The sanctity of private property takes second place to the sanctity of the human personality. It falls to the Negro to reassert this proper priority of values, because our ancestors were transformed from human personalities into private property. It falls to us to demand new forms of social planning, to create full employment, and to put automation at the service of human needs, not at the service of profits—for we are the worst victims of unemployment. Negroes are in the forefront of today’s movement for social and racial justice, because we know we cannot expect the realization of our aspirations through the same old anti-democratic social institutions and philosophies that have all along frustrated our aspirations.
And so we have taken our struggle into the streets as the labor movement took its struggle into the streets, as Jesus Christ led the multitude through the streets of Judaea. The plain and simple fact is that until we went into the streets the federal government was indifferent to our demands. It was not until the streets and jails of Birmingham were filled that Congress began to think about civil rights legislation. It was not until thousands demonstrated in the South that lunch counters and other public accommodations were integrated.
It was not until the Freedom Riders were brutalized in Alabama that the 1946 Supreme Court decision banning discrimination in interstate travel was enforced and it was not until construction sites were picketed in the North that Negro workers were hired. Those who deplore our militants, who exhort patience in the name of a false peace, are in fact supporting segregation and exploitation. They would have social peace at the expense of social and racial justice. They are more concerned with easing racial tension than enforcing racial democracy.

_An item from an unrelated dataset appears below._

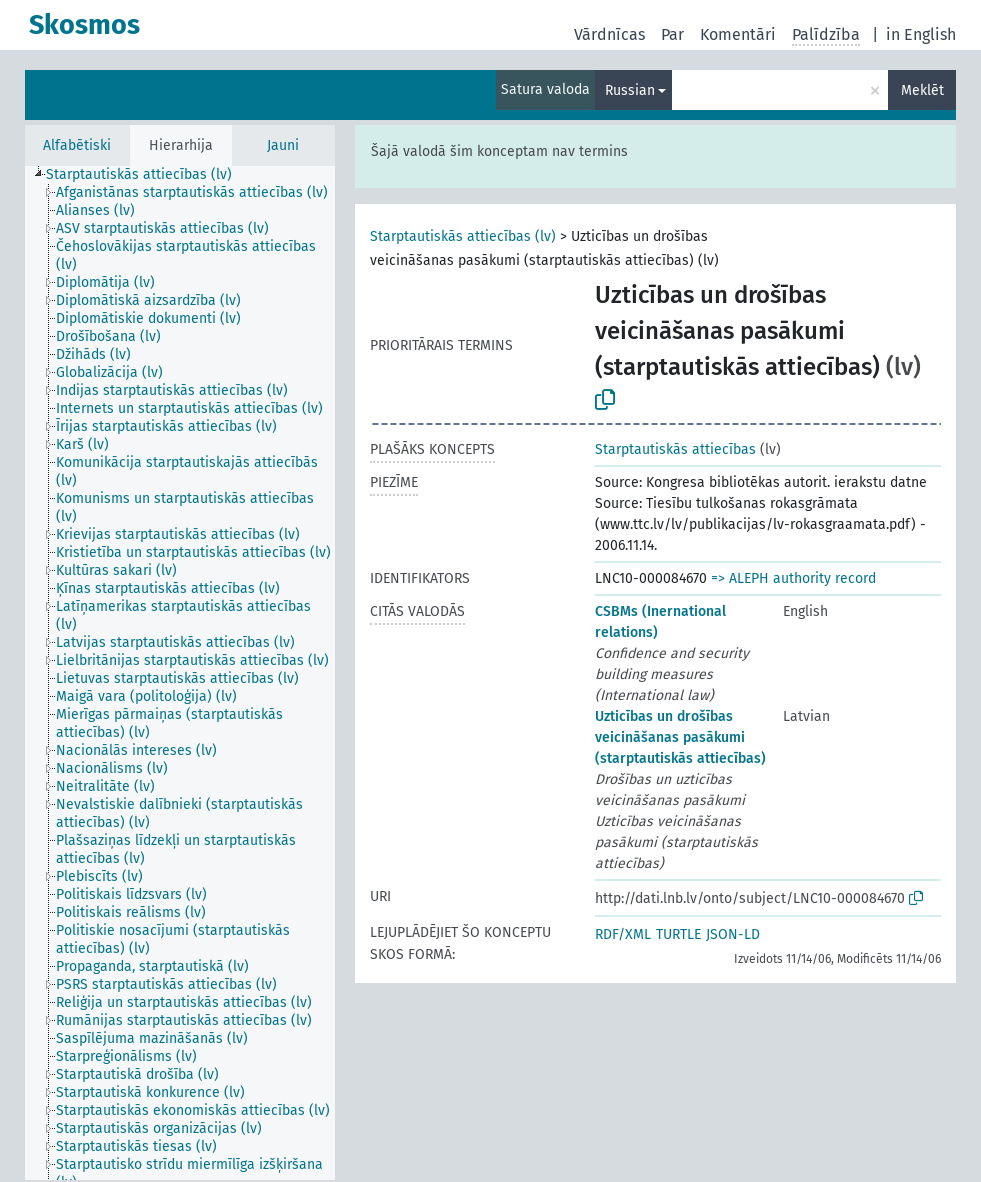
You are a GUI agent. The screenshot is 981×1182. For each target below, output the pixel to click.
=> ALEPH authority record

The months and years ahead will bring new evidence of masses in motion for freedom. The March on Washington is not the climax of our struggle, but a new beginning not only for the Negro but for all Americans who thirst for freedom and a better life. Look for the enemies of Medicare, of higher minimum wages, of Social Security, of federal aid to education and there you will find the enemy of the Negro, the coalition of Dixiecrats and reactionary Republicans that seek to dominate the Congress.
We must develop strength in order that we may be able to back and support the civil rights program of President Kennedy. In the struggle against these forces, all of us should be prepared to take to the streets. The spirit and techniques that built the labor movement, founded churches, and now guide the civil rights revolution must be a massive crusade, must be launched against the unholy coalition of Dixiecrats and of the racists that seek to strangle Congress. We here today are only the first wave.
When we leave, it will be to carry on the civil rights revolution home with us into every nook and cranny of the land, and we shall return again and again to Washington in every growing numbers until total freedom is ours. We shall settle for nothing less, and may God grant that we may have the courage, the strength, and faith in this hour of trial by fire never to falter.